#### [Aim of the task]
With the pictures left out, restate every entry word for word.

#### [Material supplied]
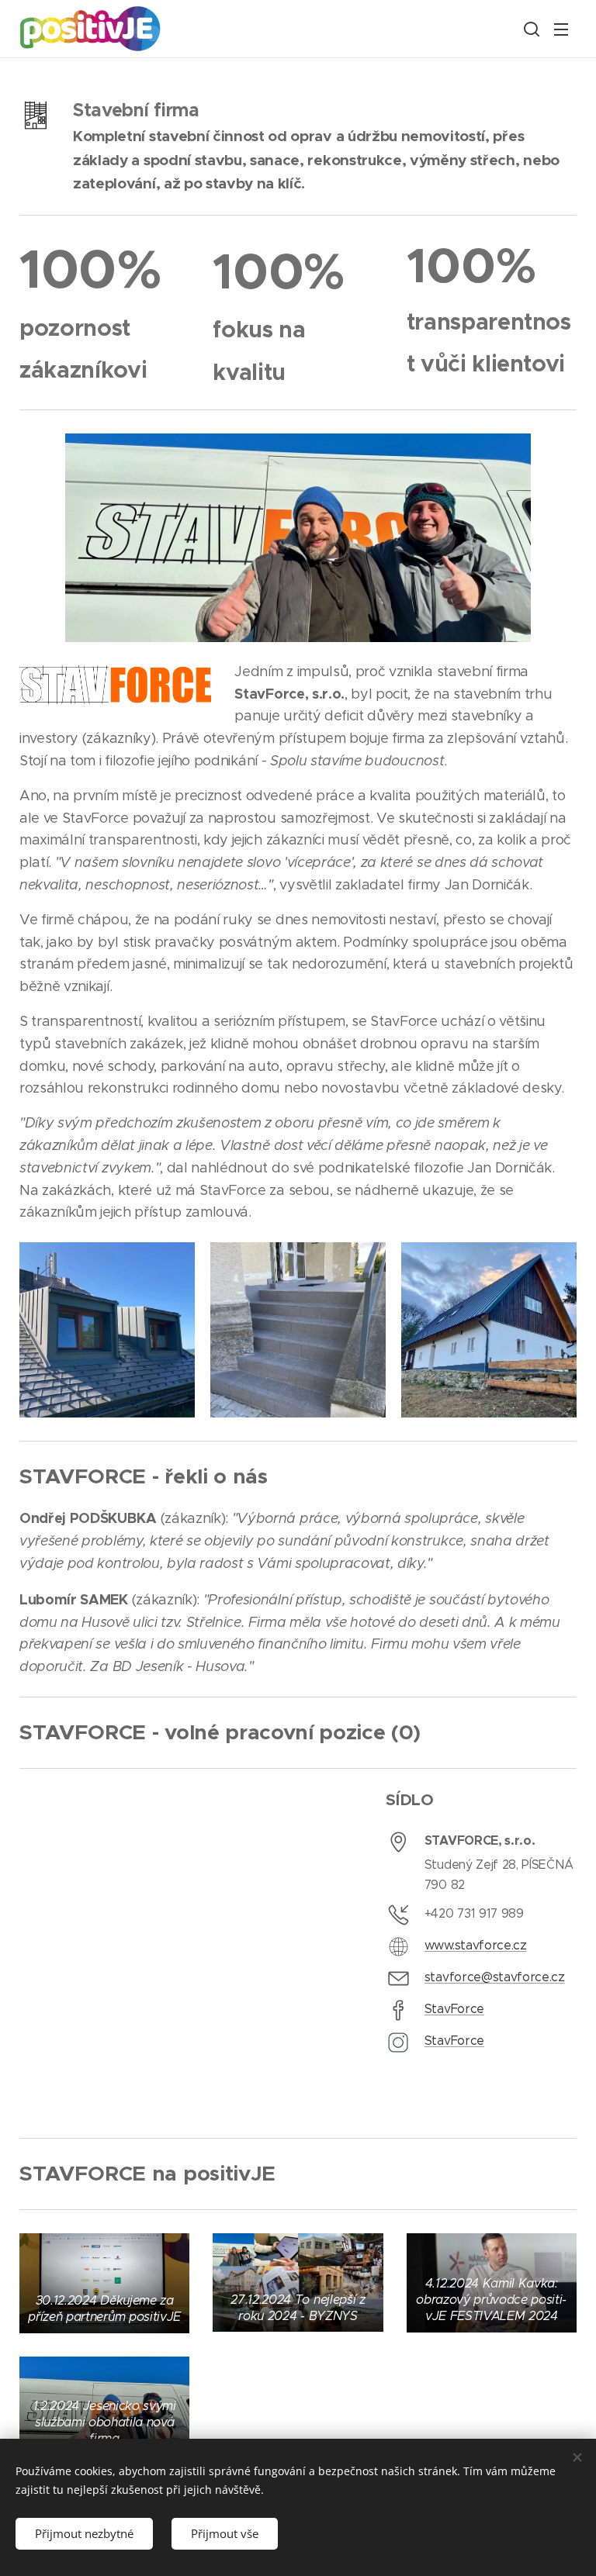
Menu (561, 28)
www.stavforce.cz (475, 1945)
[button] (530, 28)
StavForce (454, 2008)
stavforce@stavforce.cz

#### [Answer box]
Menu (561, 28)
www.stavforce.cz (475, 1945)
[button] (530, 28)
StavForce (454, 2008)
stavforce@stavforce.cz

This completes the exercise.